Tesla explains to Paul, who’s taken him out to dinner, why he can’t eat the meal.
“Well, of course not; please do not mistake me for a crazy. I can only ingest a dinner the cubic volume of which adds to a number divisible by three.”
Later we learn his ‘meals’ are only soda water and saltine crackers.
When giving a lecture to a large group, Tesla’s accent and speech patterns were so jumbled that Paul wasn’t sure he was speaking English.
“ ‘Please pardon my face,’ came Tesla’s high-pitched and thickly accented voice. ‘My pallor is white as pale. My health is in a condition dishabille.
. . . ‘Laboratories are better-fit places for machines than personages,’ continued Tesla. ‘But I am digressed.
. . . My health, I have said. I ask your kind indulgence, and my gratification shall be in your minor approvals.’”
Tesla is found, ill and mad but has flashes of brilliance (and continued to do so for the rest of his life). We watch the unfolding of plans involving Alexander Graham Bell (you know, the telephone man), J.P. Morgan, then America’s richest man (close enough), and other real people.
And Tesla is the man in whose honour the founders of Tesla Motors named their company, (although I read that Elon Musk, the CEO, is an Edison fan).

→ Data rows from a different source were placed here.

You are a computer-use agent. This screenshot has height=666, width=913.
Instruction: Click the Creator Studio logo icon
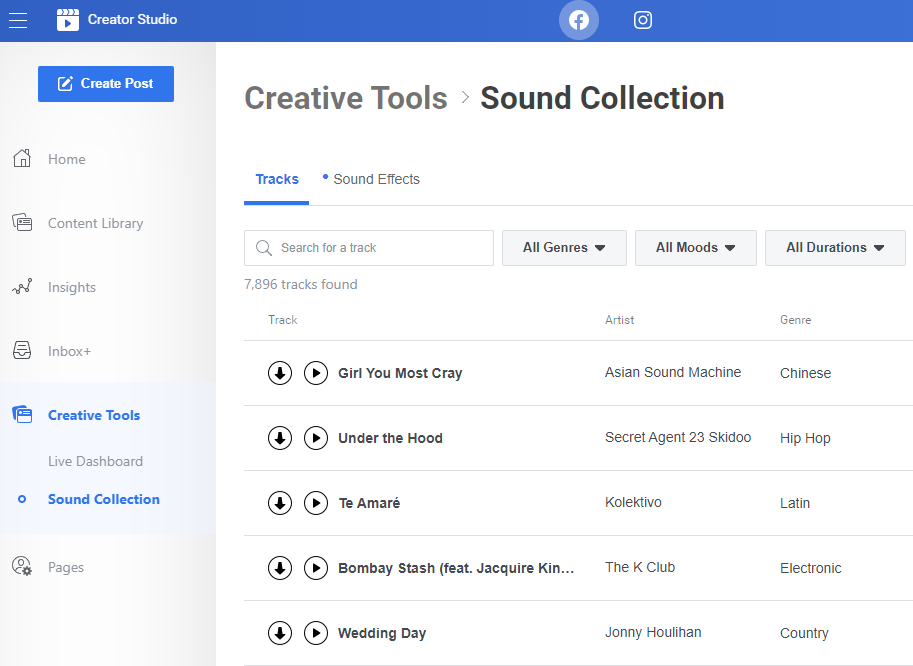click(67, 19)
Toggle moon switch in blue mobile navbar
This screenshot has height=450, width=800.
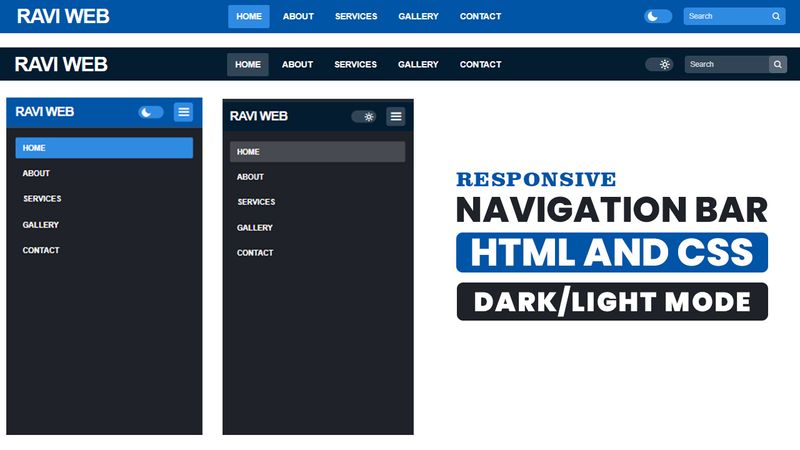[151, 112]
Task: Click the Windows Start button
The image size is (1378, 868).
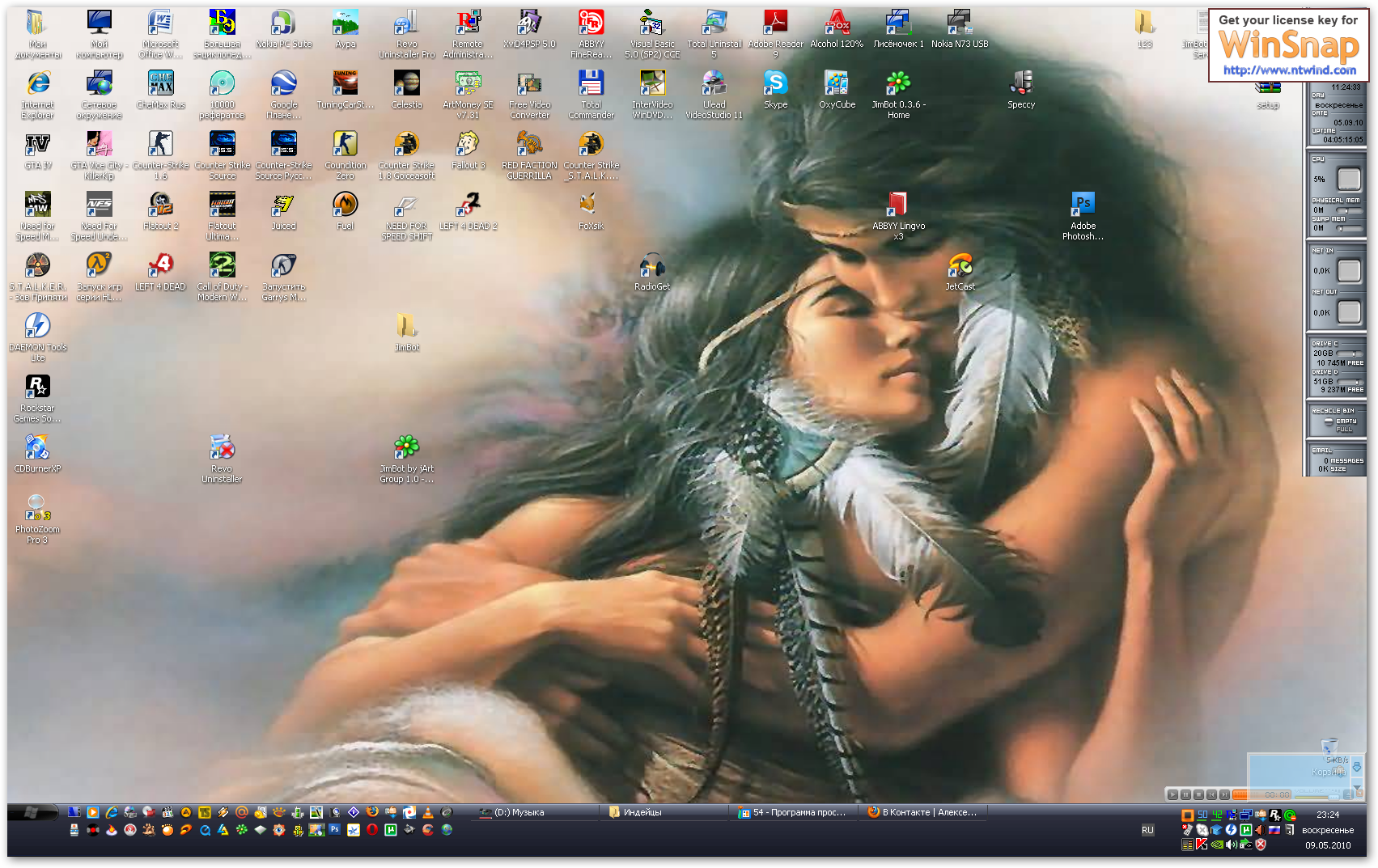Action: (32, 812)
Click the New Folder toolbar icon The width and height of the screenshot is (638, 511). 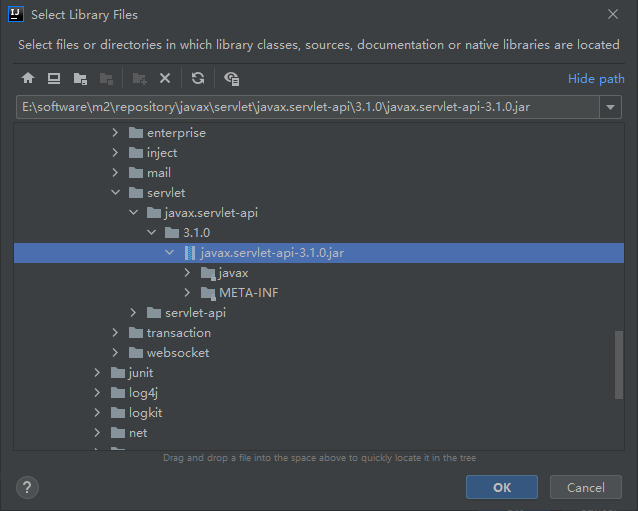coord(140,78)
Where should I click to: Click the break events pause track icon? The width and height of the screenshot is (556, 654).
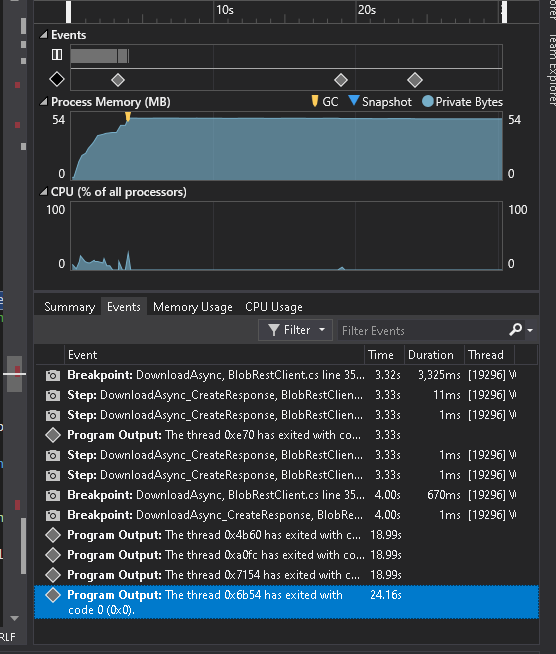point(57,55)
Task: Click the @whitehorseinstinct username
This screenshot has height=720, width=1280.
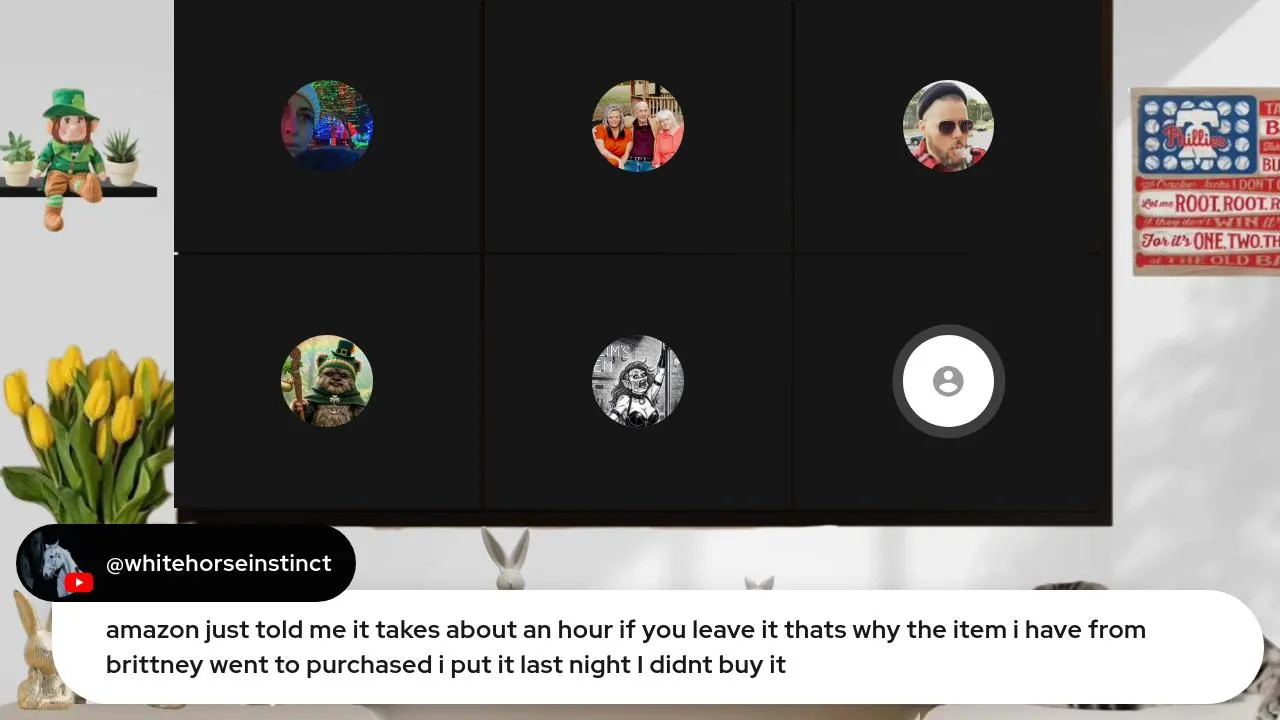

Plus there’s a delightful romance simmering away between Paul and a famous singer whose mother disapproves of him. And then there's Paul's father, who helped found Fisk University, a black university in Tennessee for freedmen. And then there's Paul, who designed today's law firm hierarchy.
All in all, an absorbing, entertaining read, I’m more than happy to recommend. My quotes are from the NetGalley preview copy so may have changed in the final publication.